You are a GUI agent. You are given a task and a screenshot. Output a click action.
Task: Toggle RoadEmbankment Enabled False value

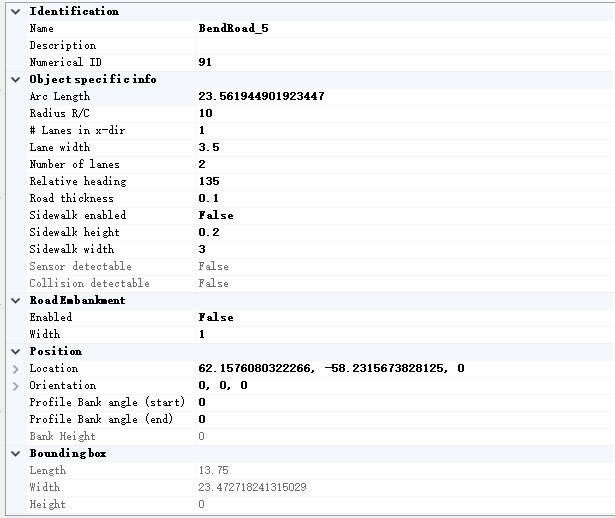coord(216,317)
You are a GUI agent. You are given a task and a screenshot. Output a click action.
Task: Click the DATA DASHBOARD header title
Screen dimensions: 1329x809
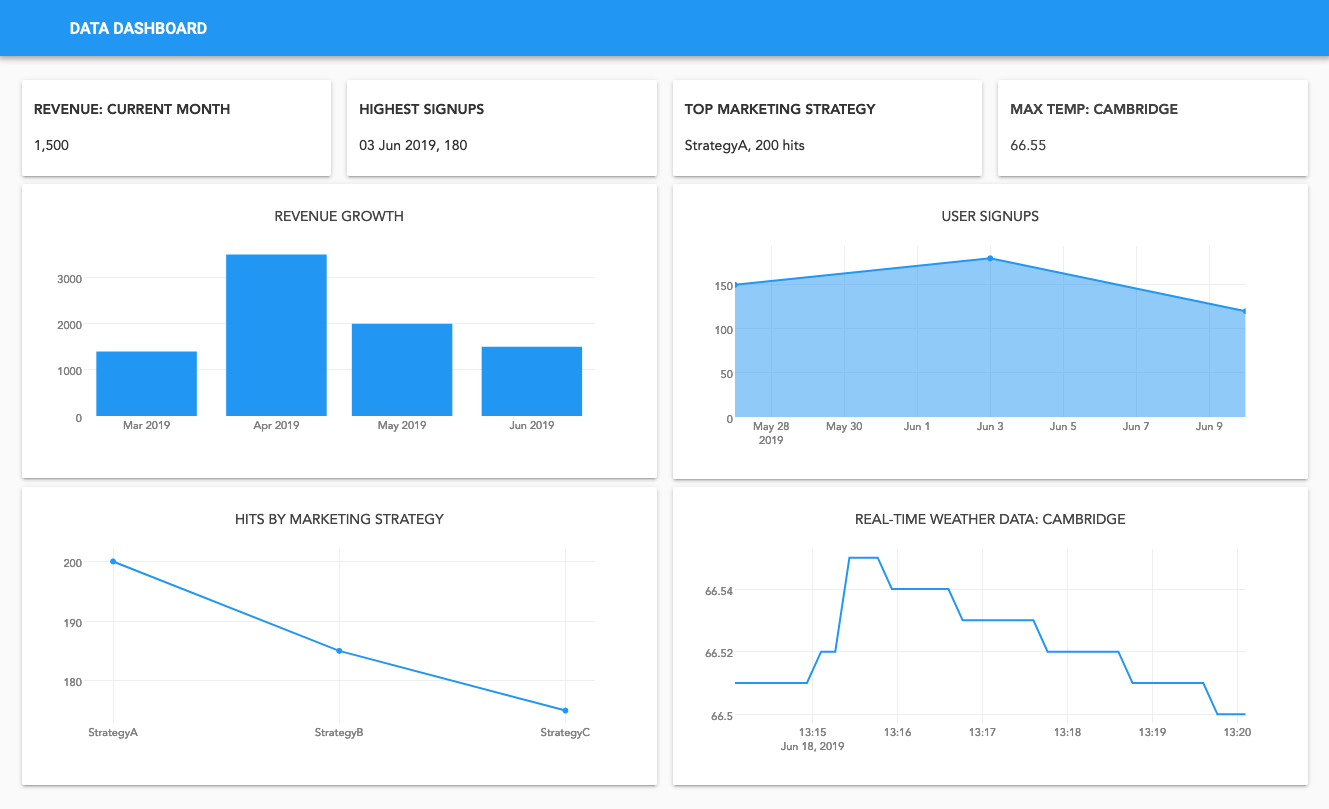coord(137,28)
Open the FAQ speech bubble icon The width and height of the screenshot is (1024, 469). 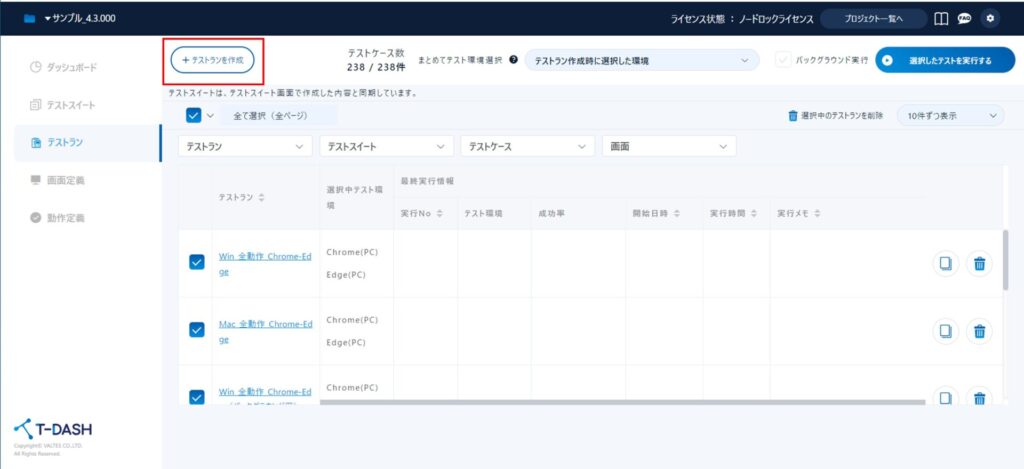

--------------------

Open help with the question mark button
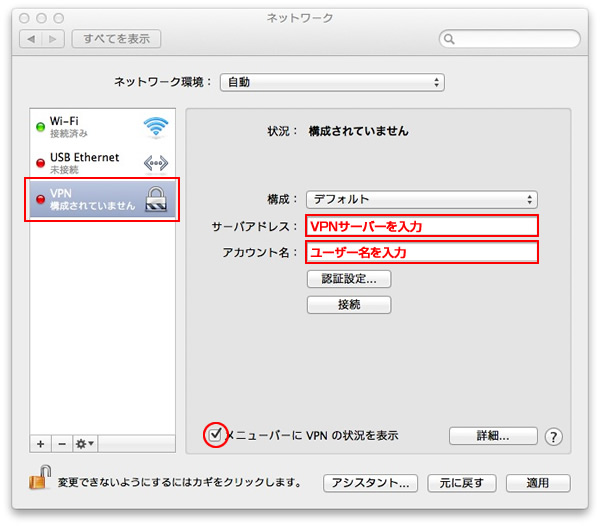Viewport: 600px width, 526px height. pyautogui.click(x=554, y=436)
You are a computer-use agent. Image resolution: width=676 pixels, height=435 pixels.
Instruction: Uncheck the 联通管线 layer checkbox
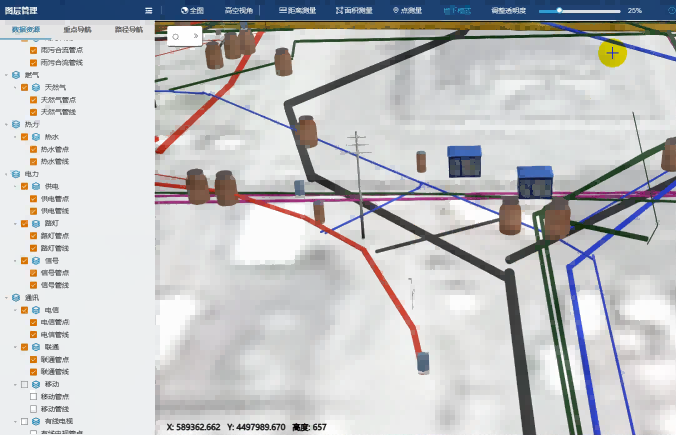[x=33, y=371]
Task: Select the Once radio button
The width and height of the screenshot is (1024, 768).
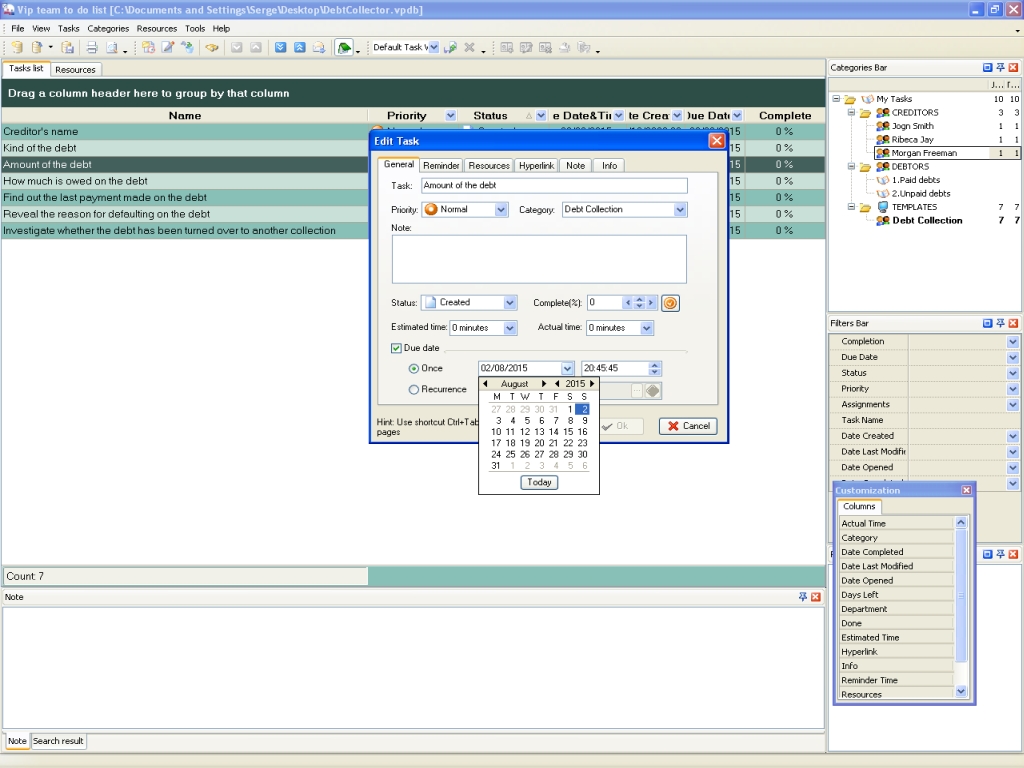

--------------------

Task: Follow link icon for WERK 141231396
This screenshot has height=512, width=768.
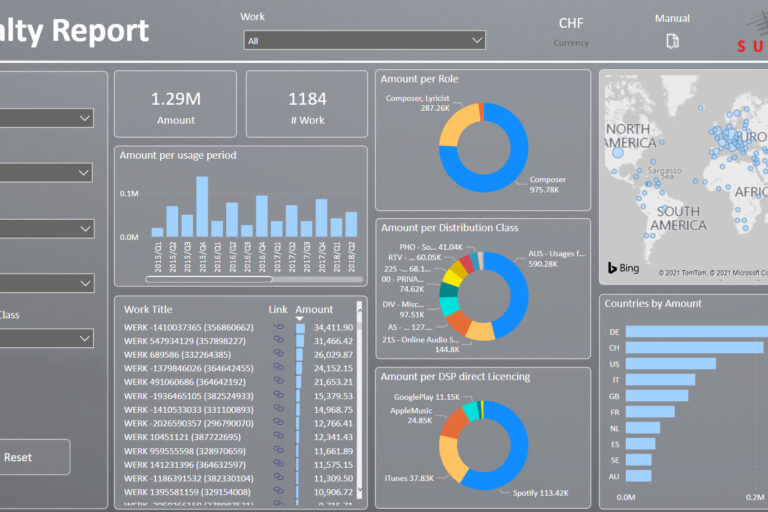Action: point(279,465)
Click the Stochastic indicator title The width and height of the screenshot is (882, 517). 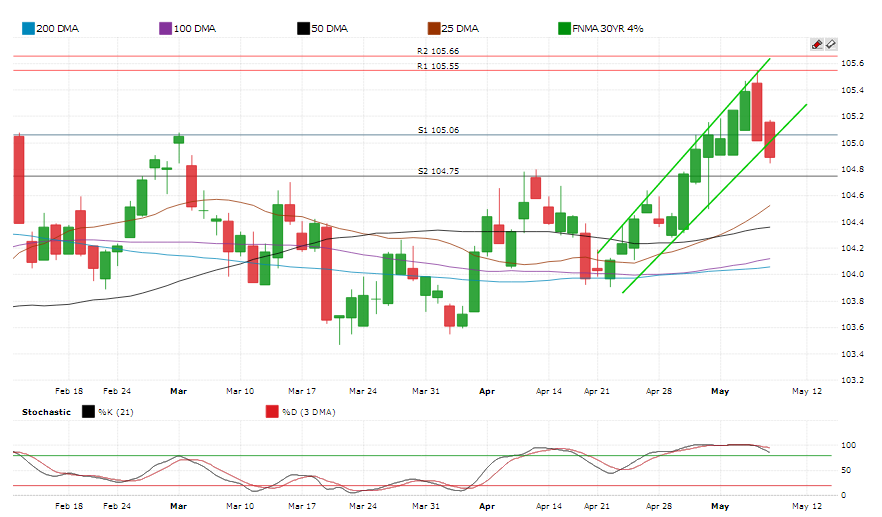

--------------------

### EXERCISE REQUIREMENTS
Leaving pictures out, output the lines of the data above from the one with "Task: Click the DATA DASHBOARD header title" through the one with "Open the FAQ", word for word.

### SOLUTION FOR THIS PROBLEM
Task: Click the DATA DASHBOARD header title
Screen dimensions: 1329x809
coord(137,28)
Open the FAQ speech bubble icon The width and height of the screenshot is (1024, 469). 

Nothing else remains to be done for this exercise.